- [Given entries]:
* * *

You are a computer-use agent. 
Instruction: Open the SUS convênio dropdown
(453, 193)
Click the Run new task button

* * *

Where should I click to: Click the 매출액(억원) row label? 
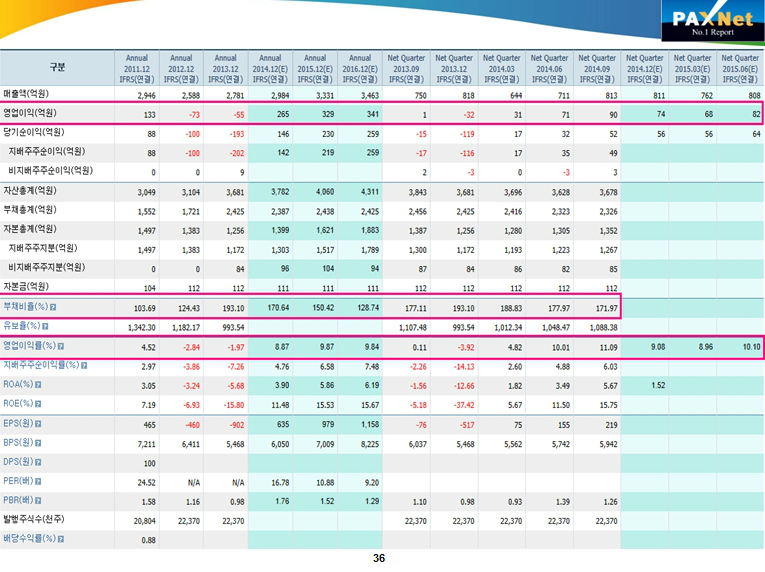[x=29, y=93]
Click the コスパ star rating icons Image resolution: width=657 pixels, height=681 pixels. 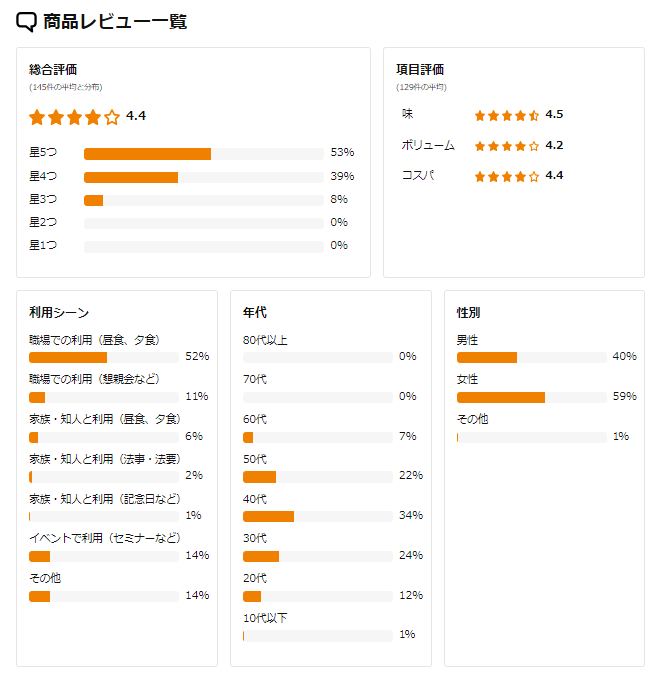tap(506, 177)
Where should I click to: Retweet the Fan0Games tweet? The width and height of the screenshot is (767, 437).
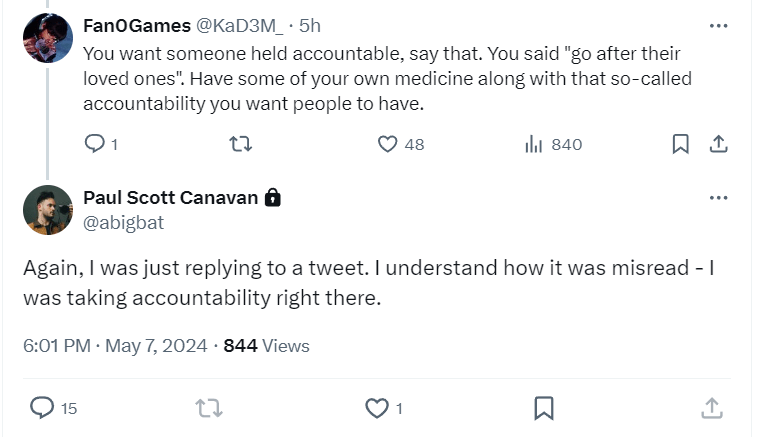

* * *

- [Brief]:
From the line holding "You are a computer-use agent." to the line holding "Click the Run new task button", inclusive, restate each line above exactly as written.

- [Expected answer]:
You are a computer-use agent. 
Instruction: Open the SUS convênio dropdown
(453, 193)
Click the Run new task button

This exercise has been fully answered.